## [Your instructions]
The reply should contain every entry below exactly as written, with no images.
/---
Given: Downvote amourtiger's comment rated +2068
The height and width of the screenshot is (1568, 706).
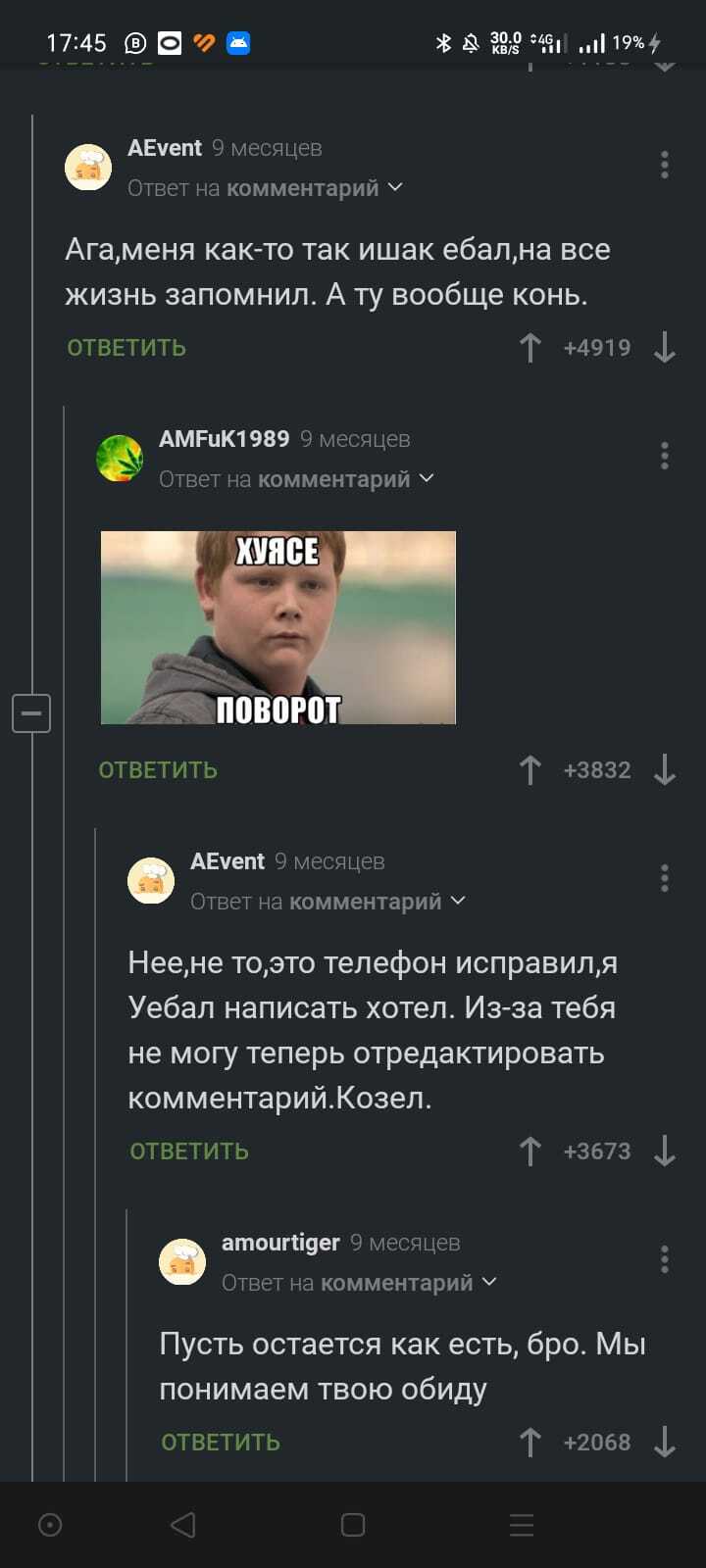Looking at the screenshot, I should (x=665, y=1443).
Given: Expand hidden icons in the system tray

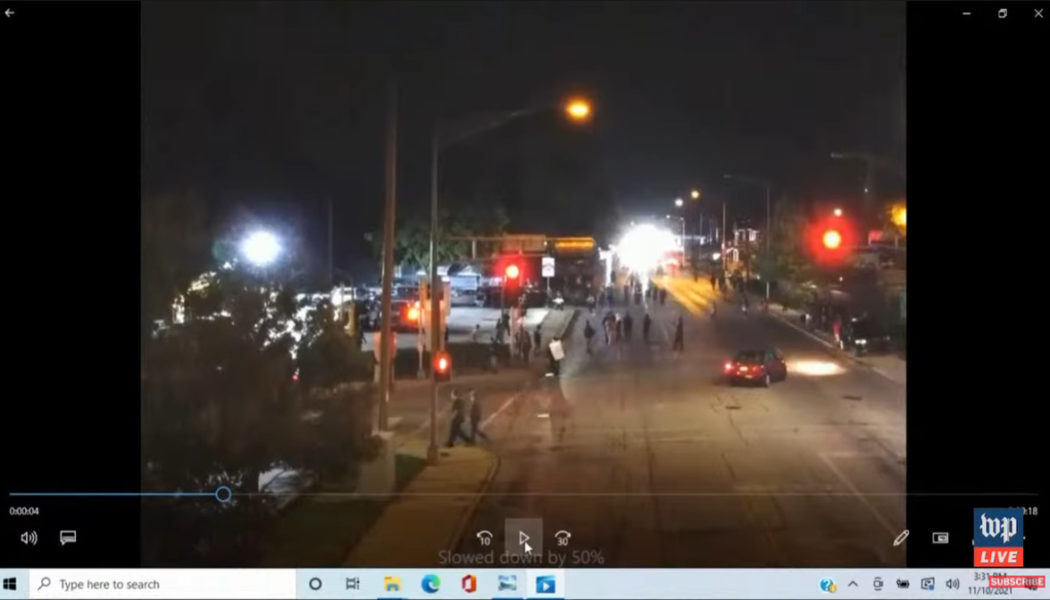Looking at the screenshot, I should (x=851, y=581).
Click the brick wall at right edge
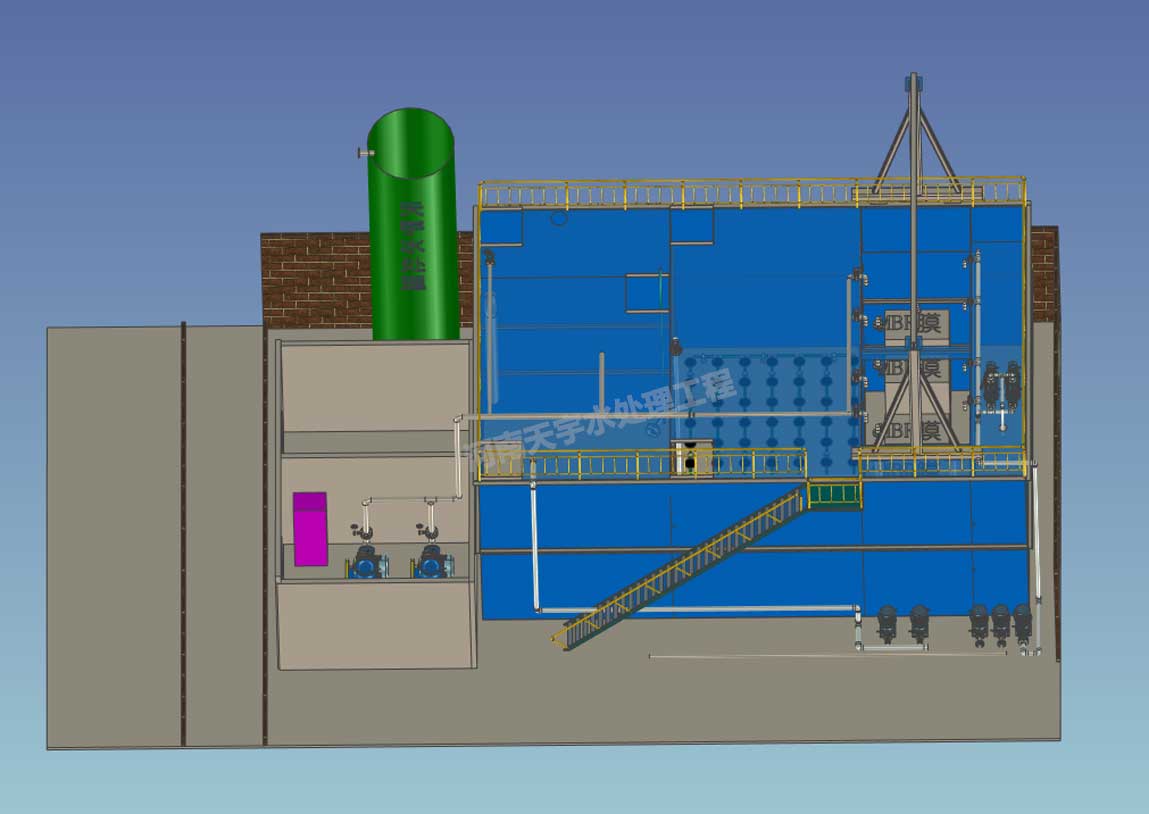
\---
## [Result of the task]
Given: Downvote amourtiger's comment rated +2068
The height and width of the screenshot is (1568, 706).
Looking at the screenshot, I should (x=665, y=1443).
Given: Expand hidden icons in the system tray

Looking at the screenshot, I should (x=851, y=581).
Click the brick wall at right edge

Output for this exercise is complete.